----- Provided information -----
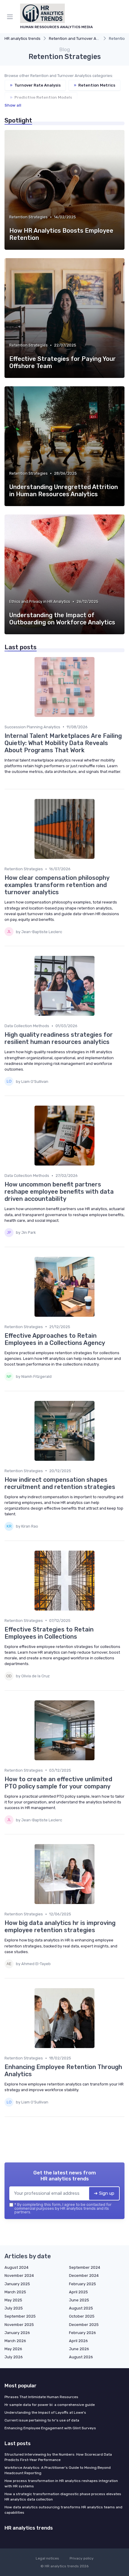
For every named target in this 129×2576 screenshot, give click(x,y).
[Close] (115, 1266)
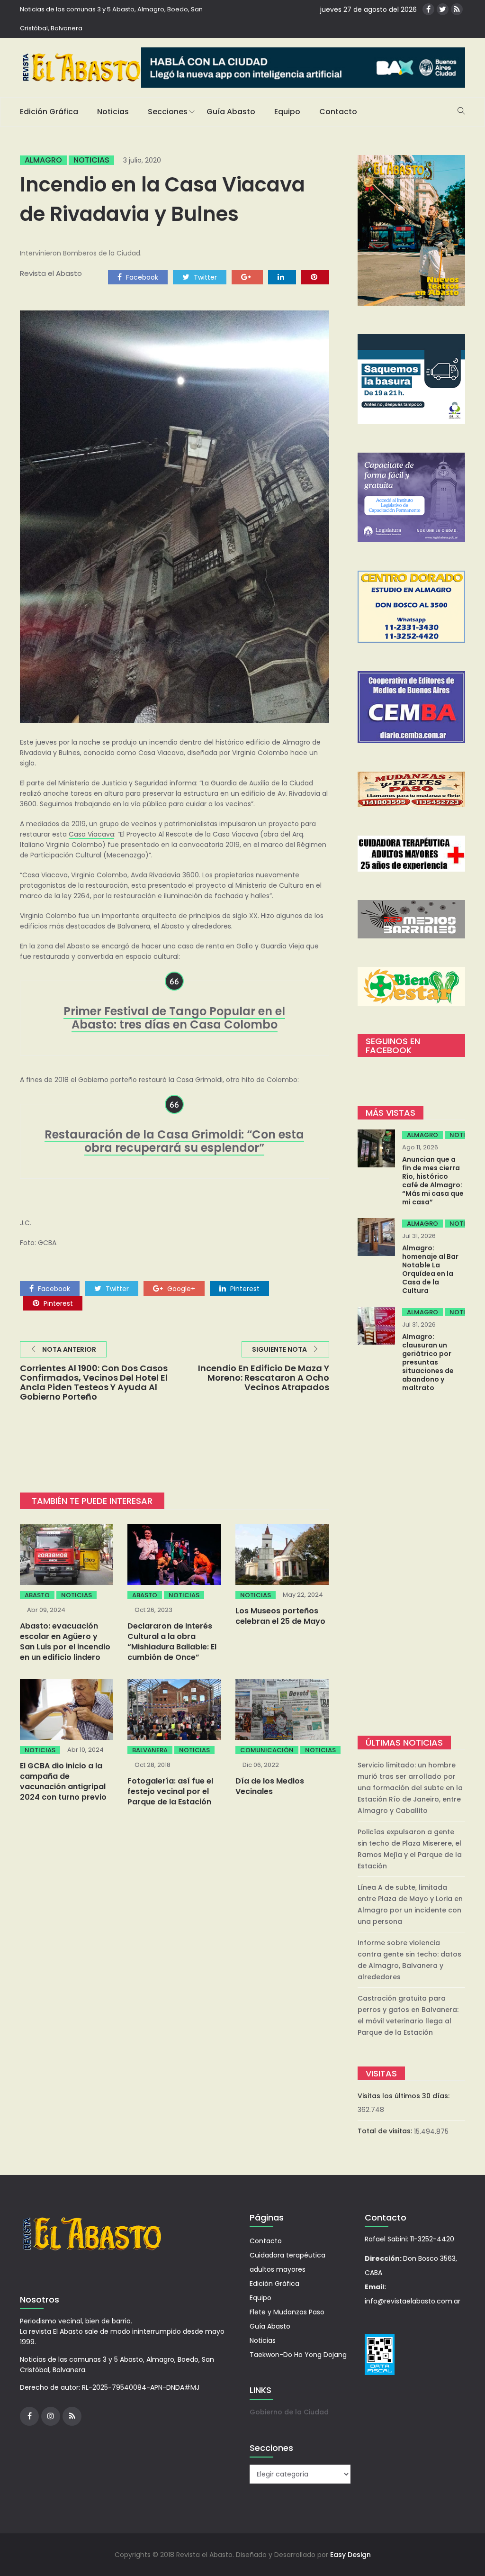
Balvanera (150, 1750)
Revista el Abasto (51, 273)
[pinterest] (315, 277)
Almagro (43, 160)
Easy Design (350, 2554)
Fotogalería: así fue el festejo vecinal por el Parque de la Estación (170, 1791)
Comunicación (267, 1750)
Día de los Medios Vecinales (269, 1786)
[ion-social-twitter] (443, 9)
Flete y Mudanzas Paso (287, 2312)
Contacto (338, 111)
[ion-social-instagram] (50, 2416)
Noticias (113, 111)
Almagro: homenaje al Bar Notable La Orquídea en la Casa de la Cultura (430, 1269)
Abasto (37, 1595)
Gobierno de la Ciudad (289, 2412)
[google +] (247, 277)
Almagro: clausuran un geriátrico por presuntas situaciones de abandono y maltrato (428, 1362)
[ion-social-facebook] (428, 9)
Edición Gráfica (49, 111)
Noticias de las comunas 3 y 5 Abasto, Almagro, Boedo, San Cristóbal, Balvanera (111, 19)
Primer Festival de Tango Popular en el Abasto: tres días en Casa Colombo (174, 1017)
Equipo (287, 111)
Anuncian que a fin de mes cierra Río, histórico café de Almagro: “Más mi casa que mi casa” (433, 1181)
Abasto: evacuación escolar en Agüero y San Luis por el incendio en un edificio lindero (65, 1641)
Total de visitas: (386, 2131)
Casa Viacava (91, 834)
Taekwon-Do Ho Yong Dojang (298, 2354)
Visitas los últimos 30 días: (404, 2096)
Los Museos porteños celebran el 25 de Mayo (280, 1616)
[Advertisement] (412, 1565)
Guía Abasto (231, 111)
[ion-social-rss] (457, 9)
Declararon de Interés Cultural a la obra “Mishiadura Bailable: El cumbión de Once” (171, 1641)
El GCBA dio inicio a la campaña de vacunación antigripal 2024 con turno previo (63, 1781)
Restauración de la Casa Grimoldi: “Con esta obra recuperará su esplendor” (174, 1141)
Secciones (168, 111)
-----
Leaving the pictures out, output all of the listing exactly.

For every named target in this 129×2576 screenshot, give click(x,y).
[Close] (115, 1266)
Balvanera (150, 1750)
Revista el Abasto (51, 273)
[pinterest] (315, 277)
Almagro (43, 160)
Easy Design (350, 2554)
Fotogalería: así fue el festejo vecinal por el Parque de la Estación (170, 1791)
Comunicación (267, 1750)
Día de los Medios Vecinales (269, 1786)
[ion-social-twitter] (443, 9)
Flete y Mudanzas Paso (287, 2312)
Contacto (338, 111)
[ion-social-instagram] (50, 2416)
Noticias (113, 111)
Almagro: homenaje al Bar Notable La Orquídea en la Casa de la Cultura (430, 1269)
Abasto (37, 1595)
Gobierno de la Ciudad (289, 2412)
[google +] (247, 277)
Almagro: clausuran un geriátrico por presuntas situaciones de abandono y maltrato (428, 1362)
[ion-social-facebook] (428, 9)
Edición Gráfica (49, 111)
Noticias de las comunas 3 y 5 Abasto, Almagro, Boedo, San Cristóbal, Balvanera (111, 19)
Primer Festival de Tango Popular en el Abasto: tres días en Casa Colombo (174, 1017)
Equipo (287, 111)
Anuncian que a fin de mes cierra Río, histórico café de Almagro: “Más mi casa que mi casa” (433, 1181)
Abasto: evacuación escolar en Agüero y San Luis por el incendio en un edificio lindero (65, 1641)
Total de visitas: (386, 2131)
Casa Viacava (91, 834)
Taekwon-Do Ho Yong Dojang (298, 2354)
Visitas los últimos 30 días: (404, 2096)
Los Museos porteños celebran el 25 de Mayo (280, 1616)
[Advertisement] (412, 1565)
Guía Abasto (231, 111)
[ion-social-rss] (457, 9)
Declararon de Interés Cultural a la obra “Mishiadura Bailable: El cumbión de Once” (171, 1641)
El GCBA dio inicio a la campaña de vacunación antigripal 2024 con turno previo (63, 1781)
Restauración de la Casa Grimoldi: “Con esta obra recuperará su esplendor” (174, 1141)
Secciones (168, 111)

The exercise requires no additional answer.